### Excerto do texto
┌──

O meu primeiro ataque de ansiedade

Hoje tive o meu primeiro ataque de ansiedade, tenho consciência que foi leve, talvez tenha tido sorte, talvez tenha reconhecido os sintomas e o facto de ter respirado fundo e pensar - É ansiedade já passa - tenha contribuído para que tenha passado mais rapidamente.

Senti o primeiro sinal ao início da manhã enquanto subia a escadaria para o escritório, tremores, arrepios, temperatura elevada, batimentos cardíacos acelerados e falta de ar, ao sentar-me comecei a melhorar e regularizei a respiração e os batimentos cardíacos.

Não estive bem durante toda a manhã, ainda não estou, mas antes da hora de almoço assustei-me, os sintomas voltaram mas com mais intensidade e por momentos pensei que iria ter um colapso, cruzou-me a mente a possibilidade de ser um ataque cardíaco e só depois pensei estou a ter um ataque de ansiedade.

Acho que foi esse pensamento que controlou os sintomas e o ar aos poucos voltou a fluir normalmente, por momentos pensei pedir para me levarem ao hospital, depois pensei ligar ao meu marido, mas lentamente o meu lado racional chamou-me à razão e fui-me acalmando.

└──

### Dados para análise
┌──

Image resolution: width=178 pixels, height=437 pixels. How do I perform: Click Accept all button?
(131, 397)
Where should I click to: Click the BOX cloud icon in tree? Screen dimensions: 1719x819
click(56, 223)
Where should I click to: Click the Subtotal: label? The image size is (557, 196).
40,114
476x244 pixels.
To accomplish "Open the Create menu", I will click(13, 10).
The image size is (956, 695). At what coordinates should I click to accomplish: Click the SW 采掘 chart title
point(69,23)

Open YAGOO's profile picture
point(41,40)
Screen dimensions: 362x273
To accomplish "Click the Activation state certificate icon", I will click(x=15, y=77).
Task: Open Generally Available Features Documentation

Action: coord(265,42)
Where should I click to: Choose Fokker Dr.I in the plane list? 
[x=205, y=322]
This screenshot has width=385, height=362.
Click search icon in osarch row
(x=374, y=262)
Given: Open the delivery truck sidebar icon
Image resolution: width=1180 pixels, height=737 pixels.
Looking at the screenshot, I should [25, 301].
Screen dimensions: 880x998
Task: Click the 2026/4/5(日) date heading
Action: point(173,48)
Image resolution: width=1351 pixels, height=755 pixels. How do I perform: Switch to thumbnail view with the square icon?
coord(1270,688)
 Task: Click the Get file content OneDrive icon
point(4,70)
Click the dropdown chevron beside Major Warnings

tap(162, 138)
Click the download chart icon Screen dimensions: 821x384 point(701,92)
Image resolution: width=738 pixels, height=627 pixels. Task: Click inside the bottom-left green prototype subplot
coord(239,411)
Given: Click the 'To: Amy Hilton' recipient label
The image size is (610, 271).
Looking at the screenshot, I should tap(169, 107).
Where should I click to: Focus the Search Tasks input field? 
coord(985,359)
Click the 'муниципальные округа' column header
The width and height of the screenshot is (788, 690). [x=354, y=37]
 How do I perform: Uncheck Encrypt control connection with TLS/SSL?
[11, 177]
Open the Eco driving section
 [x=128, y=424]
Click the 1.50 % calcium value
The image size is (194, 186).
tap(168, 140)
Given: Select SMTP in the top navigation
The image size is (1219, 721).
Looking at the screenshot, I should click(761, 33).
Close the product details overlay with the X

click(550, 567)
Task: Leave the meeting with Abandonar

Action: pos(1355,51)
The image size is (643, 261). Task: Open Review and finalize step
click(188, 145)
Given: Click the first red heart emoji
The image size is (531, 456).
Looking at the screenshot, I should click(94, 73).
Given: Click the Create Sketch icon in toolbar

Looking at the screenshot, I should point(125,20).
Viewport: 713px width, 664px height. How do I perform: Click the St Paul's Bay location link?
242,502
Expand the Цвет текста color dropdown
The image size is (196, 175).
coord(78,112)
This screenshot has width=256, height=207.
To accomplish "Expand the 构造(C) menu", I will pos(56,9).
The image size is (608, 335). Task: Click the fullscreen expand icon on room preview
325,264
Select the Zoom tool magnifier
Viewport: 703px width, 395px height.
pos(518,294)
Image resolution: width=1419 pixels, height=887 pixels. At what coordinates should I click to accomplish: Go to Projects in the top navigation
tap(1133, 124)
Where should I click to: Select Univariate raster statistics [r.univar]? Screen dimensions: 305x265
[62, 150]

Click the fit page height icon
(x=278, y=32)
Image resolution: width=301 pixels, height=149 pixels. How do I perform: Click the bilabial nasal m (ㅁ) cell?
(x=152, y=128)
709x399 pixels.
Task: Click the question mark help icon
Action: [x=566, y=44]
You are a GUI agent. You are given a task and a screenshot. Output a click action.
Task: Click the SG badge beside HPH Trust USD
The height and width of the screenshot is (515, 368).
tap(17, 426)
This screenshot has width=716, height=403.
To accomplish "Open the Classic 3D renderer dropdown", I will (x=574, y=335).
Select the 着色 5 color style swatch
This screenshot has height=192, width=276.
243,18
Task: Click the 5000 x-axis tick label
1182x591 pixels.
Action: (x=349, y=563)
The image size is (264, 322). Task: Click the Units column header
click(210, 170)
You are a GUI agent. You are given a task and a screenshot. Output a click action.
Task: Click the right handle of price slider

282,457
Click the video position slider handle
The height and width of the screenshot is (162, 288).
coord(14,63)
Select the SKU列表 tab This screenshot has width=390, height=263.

└──

### Instruções de trabalho
Reproduza, sem qualquer alteração, todo o trecho do relato sobre o ataque de ansiedade que começa em "Hoje tive o" e vai até "passado mais rapidamente.".

### Resultado do exercício
Hoje tive o meu primeiro ataque de ansiedade, tenho consciência que foi leve, talvez tenha tido sorte, talvez tenha reconhecido os sintomas e o facto de ter respirado fundo e pensar - É ansiedade já passa - tenha contribuído para que tenha passado mais rapidamente.